STATED GOAL:
Render the material from the line containing "Given: Click the" through the line containing "Action: click(535, 676)" as a two-column CSV with the headers text and answer, one row per entry, putting each field in quotes and replacing line breaks with spaces. Leave the pictures out.

LISTED RECORDS:
━━━━━━━━━━━━━━━━━━━━━━━━━━━━━━

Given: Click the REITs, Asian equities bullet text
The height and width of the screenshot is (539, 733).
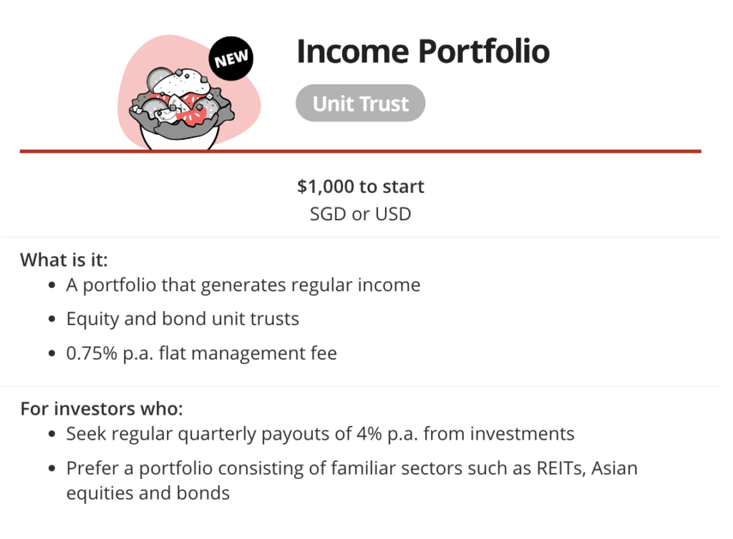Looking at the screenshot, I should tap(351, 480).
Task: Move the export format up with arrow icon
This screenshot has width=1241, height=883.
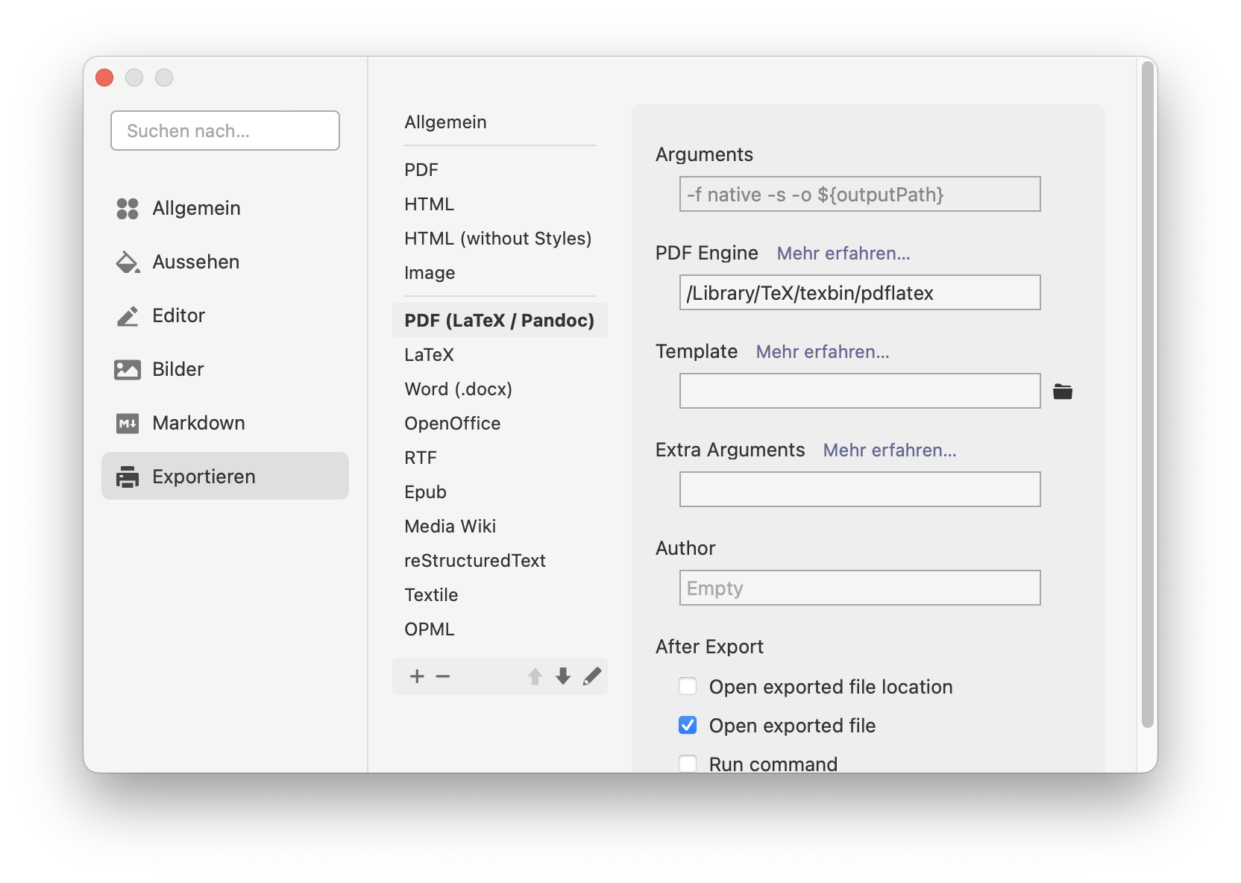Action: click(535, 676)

━━━━━━━━━━━━━━━━━━━━━━━━━━━━━━

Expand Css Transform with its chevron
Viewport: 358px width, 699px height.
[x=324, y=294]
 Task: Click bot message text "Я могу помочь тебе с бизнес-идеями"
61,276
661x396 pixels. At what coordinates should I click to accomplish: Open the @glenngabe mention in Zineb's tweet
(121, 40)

━━━━━━━━━━━━━━━━━━━━━━━━━━━━━━

TASK RESPONSE:
text,answer
"Given: Click the REITs, Asian equities bullet text The height and width of the screenshot is (539, 733).","Looking at the screenshot, I should tap(351, 480)."
"Task: Move the export format up with arrow icon This screenshot has width=1241, height=883.","Action: click(535, 676)"